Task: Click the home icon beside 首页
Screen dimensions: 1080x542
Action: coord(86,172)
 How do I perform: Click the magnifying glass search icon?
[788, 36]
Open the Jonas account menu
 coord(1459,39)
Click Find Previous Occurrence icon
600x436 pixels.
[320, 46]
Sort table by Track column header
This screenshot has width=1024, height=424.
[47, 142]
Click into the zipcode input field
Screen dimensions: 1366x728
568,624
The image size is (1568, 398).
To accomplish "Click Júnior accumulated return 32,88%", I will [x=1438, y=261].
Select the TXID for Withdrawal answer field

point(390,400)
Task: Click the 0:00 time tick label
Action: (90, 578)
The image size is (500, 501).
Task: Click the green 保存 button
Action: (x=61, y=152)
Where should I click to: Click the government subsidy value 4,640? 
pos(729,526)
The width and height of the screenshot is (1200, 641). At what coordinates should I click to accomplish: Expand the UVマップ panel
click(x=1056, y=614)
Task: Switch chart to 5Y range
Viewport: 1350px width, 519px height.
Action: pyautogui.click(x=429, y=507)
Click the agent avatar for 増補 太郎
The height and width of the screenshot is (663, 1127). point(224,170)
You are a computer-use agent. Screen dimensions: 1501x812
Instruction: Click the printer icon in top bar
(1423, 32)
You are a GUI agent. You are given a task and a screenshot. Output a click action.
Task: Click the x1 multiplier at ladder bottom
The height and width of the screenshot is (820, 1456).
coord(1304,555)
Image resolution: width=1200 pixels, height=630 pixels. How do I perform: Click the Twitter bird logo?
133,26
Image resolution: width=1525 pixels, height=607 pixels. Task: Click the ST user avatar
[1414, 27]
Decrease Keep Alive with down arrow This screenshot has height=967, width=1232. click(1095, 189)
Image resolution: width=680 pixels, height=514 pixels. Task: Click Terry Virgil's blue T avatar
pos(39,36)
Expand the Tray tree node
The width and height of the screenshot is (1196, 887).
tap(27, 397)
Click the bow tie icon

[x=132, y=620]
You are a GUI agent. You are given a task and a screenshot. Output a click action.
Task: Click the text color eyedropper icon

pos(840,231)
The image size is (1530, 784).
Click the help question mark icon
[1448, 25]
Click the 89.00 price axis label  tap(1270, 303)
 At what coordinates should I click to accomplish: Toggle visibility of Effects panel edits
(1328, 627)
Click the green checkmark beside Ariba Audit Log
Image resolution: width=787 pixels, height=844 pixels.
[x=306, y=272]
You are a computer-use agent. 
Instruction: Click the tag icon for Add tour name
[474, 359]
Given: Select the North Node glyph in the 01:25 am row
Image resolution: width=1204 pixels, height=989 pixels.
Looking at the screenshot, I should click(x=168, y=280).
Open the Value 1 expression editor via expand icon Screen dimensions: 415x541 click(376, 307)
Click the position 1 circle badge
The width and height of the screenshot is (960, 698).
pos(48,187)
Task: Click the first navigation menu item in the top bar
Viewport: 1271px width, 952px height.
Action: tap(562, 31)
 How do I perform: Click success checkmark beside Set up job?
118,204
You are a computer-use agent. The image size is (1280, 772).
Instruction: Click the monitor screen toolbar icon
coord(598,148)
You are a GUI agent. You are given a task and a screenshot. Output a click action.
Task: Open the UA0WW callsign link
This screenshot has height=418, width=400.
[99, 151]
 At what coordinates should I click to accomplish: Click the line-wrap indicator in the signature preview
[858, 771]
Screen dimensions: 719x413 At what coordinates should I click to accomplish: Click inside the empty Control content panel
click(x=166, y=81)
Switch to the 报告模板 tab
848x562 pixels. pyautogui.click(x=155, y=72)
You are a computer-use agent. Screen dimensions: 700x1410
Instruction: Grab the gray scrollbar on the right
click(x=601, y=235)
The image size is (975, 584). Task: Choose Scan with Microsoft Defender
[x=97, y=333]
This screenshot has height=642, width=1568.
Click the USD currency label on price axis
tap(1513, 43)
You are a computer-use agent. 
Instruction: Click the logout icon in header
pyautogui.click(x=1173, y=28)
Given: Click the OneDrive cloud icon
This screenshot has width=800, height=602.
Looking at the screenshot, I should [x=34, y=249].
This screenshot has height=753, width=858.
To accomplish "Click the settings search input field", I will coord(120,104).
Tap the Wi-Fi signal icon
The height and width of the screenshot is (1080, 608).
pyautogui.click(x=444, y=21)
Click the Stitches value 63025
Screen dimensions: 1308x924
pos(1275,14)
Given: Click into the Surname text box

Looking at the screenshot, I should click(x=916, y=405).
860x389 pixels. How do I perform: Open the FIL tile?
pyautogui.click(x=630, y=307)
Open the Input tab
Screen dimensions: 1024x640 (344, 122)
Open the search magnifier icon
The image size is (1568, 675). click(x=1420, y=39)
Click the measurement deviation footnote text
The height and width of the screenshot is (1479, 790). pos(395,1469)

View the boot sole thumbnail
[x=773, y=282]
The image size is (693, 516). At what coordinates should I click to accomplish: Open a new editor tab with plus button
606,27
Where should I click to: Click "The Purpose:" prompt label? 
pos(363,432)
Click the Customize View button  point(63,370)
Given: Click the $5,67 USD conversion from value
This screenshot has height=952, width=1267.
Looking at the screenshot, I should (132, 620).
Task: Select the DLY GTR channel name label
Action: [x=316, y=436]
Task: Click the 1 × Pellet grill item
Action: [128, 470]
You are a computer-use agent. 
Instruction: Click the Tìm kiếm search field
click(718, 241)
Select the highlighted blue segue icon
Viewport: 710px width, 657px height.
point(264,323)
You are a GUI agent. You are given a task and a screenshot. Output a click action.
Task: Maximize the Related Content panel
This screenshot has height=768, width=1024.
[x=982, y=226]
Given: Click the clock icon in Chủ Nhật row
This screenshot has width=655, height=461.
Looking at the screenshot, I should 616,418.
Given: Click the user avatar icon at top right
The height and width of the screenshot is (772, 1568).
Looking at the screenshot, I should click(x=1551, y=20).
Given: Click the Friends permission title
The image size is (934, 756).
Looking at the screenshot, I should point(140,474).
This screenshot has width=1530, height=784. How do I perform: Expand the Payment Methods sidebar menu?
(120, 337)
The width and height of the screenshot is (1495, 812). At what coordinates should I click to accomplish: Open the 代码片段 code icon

——————

Only the lines from the one containing "The height and width of the screenshot is (772, 1568)." to the end of the listing belong in the output, each reproduced exactly.

The height and width of the screenshot is (772, 1568).
Looking at the screenshot, I should click(x=1551, y=20).
Given: Click the Friends permission title
The image size is (934, 756).
Looking at the screenshot, I should point(140,474).
This screenshot has width=1530, height=784. How do I perform: Expand the Payment Methods sidebar menu?
(120, 337)
The width and height of the screenshot is (1495, 812). At what coordinates should I click to accomplish: Open the 代码片段 code icon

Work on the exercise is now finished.